Charles Sampson, who became the Freehold Regional High School District’s superintendent of schools in 2011, has received a new contract that runs through the 2023-24 school year.

During a meeting in July, Board of Education members voted 7-0, with two abstentions, to authorize the new employment contract for Sampson.

Board President Carl Accettola and board member Heshy Moses spoke in support of Sampson before a vote on the superintendent’s new contract was taken.

On a motion to approve the new contract, Accettola, Moses, Samuel Carollo, Amy Fankhauser, Kathie Lavin, Michael Messinger and Jennifer Sutera voted “yes.”

Board members Peter Bruno and Diana Cappiello abstained.

In the first year of the contract (2019-20), Sampson’s salary will be $213,117. In the final year of the contract (2023-24), the superintendent’s salary will be $230,685.

According to a resolution, the board and Sampson “engaged in good faith negotiations for a new employment contract for Mr. Sampson to remain in the position of superintendent, and that would be effective July 1, 2019 through June 30, 2024.”

Before Sampson’s new employment contract was approved by the board, it was forwarded to the interim executive county superintendent for approval, according to the resolution.

The board received written approval and notice from the interim executive county superintendent that its request for a waiver of the maximum salary amount (based on the district having more than 10,000 students) was approved, according to the resolution.

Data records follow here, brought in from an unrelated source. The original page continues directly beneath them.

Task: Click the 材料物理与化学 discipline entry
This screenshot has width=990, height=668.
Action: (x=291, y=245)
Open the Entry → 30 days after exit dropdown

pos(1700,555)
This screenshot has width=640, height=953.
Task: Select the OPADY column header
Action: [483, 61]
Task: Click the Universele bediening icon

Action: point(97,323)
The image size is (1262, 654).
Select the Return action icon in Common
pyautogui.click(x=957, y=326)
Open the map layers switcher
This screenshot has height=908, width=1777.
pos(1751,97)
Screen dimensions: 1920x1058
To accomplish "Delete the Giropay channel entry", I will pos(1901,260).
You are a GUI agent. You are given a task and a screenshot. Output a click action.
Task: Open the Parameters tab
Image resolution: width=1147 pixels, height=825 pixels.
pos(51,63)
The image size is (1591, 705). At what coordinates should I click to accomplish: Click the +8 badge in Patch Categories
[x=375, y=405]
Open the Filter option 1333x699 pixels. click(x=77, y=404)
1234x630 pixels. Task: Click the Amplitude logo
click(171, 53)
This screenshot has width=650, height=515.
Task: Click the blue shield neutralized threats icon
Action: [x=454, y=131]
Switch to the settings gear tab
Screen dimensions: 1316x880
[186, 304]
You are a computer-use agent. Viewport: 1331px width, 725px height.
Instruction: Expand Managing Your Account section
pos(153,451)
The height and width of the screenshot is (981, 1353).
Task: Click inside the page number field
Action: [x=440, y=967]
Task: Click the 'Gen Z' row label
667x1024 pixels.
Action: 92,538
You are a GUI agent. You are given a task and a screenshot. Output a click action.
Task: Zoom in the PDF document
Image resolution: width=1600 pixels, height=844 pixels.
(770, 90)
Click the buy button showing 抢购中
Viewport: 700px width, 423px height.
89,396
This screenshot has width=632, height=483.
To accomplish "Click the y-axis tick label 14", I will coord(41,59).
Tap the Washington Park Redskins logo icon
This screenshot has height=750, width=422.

According to the resolution, it was determined the proposed new employment contract for Sampson was in compliance with fiscal accountability, efficiency and budgeting regulations.

Sampson thanked the board members for approving his new contract and said, “We do many things well in this district and it starts with the school board. I feel very fortunate to have come here in 2011. We serve communities that value education and the public can feel confident in the elected officials they have at this table.”

No one from the public spoke about the superintendent’s new contract when given the opportunity to do so by the board president.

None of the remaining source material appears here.